Nady Tan, secretary-general of the Council of Ministers and candidate for Reastr Niyum in Kom­pong Cham, joined Pou Soth­irak for the last days of the campaign. On the high­way, he waved when he passed a truck carrying supporters of an opposing party.

He did not, however, manage a wave when the motorcade of Prince Norodom Ranariddh swept by. Last election, he was a key part of the prince’s campaign team; now he is his opponent.

But it is not like in 1993, said Nady Tan: “Things were so dangerous then, sometimes we would have to change hotels three times in one night because we were being threatened.” Now greetings may be more or less genial, but they are exchanged.

Only in the villages can a candidate expect to receive the undivi­ded attention of his constituents. In remote Koh Kchang village, close by the ocean, where most inhabitants live off fishing, the turnout is overwhelming.
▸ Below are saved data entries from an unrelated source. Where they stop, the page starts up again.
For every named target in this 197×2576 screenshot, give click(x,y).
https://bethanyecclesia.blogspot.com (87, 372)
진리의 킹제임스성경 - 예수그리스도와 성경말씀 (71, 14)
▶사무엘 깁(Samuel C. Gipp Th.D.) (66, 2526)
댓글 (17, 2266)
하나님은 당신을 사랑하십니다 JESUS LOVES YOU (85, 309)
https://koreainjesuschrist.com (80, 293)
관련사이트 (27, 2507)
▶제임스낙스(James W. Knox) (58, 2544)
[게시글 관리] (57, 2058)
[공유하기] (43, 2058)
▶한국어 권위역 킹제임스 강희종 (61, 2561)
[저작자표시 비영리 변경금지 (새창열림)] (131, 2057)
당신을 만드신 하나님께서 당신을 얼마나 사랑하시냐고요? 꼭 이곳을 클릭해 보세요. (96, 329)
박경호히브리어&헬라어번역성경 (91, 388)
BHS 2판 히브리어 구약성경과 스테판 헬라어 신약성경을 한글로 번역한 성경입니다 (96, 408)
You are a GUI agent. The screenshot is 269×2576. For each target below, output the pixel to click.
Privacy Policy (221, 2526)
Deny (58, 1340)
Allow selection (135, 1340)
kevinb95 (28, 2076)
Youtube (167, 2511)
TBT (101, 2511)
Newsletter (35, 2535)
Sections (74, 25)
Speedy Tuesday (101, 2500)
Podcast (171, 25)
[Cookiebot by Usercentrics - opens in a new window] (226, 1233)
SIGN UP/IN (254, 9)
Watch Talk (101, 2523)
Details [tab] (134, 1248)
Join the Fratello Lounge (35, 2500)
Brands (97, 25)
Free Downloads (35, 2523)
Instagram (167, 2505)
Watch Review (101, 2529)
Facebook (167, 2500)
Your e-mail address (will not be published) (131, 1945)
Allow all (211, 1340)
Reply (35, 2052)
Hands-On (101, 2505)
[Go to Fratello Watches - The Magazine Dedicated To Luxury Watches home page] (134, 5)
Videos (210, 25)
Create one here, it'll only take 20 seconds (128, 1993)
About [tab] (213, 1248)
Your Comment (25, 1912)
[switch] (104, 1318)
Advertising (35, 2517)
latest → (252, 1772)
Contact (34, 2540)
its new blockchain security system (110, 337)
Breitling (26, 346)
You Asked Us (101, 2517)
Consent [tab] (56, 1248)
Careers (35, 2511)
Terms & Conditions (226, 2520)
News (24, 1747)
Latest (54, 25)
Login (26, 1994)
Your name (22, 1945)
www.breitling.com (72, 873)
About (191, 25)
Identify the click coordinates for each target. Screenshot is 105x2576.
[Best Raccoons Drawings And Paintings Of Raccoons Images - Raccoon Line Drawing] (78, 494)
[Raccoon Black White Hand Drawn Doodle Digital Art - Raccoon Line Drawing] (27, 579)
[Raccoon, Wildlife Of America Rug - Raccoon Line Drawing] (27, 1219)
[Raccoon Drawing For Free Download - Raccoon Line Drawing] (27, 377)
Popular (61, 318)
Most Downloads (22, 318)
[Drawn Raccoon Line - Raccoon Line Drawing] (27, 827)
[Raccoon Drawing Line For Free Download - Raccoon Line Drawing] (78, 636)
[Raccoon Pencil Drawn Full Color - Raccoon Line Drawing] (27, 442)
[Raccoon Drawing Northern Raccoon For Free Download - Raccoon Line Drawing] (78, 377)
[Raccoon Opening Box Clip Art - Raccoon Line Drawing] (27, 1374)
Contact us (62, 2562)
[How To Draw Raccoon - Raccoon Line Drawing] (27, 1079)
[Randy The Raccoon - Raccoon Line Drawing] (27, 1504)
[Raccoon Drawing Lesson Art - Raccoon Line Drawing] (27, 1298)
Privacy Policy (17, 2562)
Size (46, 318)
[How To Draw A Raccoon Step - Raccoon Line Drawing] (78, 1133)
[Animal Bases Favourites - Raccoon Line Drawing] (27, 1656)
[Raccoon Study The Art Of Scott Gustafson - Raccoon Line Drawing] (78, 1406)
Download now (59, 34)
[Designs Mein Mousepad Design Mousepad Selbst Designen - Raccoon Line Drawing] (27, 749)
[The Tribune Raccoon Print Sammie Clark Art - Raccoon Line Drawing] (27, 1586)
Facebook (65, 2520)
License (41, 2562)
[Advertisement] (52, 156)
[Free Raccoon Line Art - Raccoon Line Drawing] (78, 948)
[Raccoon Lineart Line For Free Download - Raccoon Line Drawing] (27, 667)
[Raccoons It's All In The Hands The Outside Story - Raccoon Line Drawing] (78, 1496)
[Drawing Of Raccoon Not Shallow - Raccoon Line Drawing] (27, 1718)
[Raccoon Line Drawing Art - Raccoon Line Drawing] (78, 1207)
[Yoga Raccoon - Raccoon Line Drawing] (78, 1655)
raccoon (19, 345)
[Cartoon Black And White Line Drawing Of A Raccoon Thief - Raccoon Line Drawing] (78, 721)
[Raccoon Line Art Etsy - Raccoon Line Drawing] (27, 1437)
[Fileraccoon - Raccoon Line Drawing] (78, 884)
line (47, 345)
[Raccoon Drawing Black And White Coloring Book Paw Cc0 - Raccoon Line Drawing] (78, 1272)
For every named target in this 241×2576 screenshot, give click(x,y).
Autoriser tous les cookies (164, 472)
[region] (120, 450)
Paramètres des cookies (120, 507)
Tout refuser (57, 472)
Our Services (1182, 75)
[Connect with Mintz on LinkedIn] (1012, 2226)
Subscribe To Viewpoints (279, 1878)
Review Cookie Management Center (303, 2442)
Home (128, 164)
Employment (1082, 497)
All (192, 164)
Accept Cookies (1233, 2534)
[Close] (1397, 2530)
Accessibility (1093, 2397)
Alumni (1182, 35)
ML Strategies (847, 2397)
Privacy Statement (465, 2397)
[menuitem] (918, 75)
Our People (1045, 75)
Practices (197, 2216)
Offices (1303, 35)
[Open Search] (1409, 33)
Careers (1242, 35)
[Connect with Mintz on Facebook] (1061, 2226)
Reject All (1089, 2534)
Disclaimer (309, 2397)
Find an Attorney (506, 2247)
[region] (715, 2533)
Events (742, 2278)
On Thursday, Pou Sothirak de­dicated a school building and cere­monially handed over the keys to the schoolmaster amid cheers. “Before, they had to teach under the trees,” said Pou Sothi­rak. “The people in this village are very poor.” The visitors handed out stacks of school notebooks, kilos of rice and assorted goodies.

Pou Sothirak, a US-educated 41-year-old, worked as a Boeing engineer be­fore re­turning to Cam­bo­dia and being elected to represent Siha­nouk­­ville as a Funcinpec member.

Back in Sihanoukville, he took the microphone and talked about economic development in Cam­bodia and Si­ha­nouk­ville. The most important thing is peace and security, he said. Then the civil service must be refor­med so bureaucrats are neutral. And Cambodia’s vast supply of illegal weapons must be controlled.

As his campaign reached a cre­s­cendo Friday morning, Pou So­thirak addressed a meeting in the town center before heading out with a cavalcade of 500 motorcycles charged with the task of circling the town twice, waving flags and, if possible, avoiding col­li­sions with other motorcades doing similar things.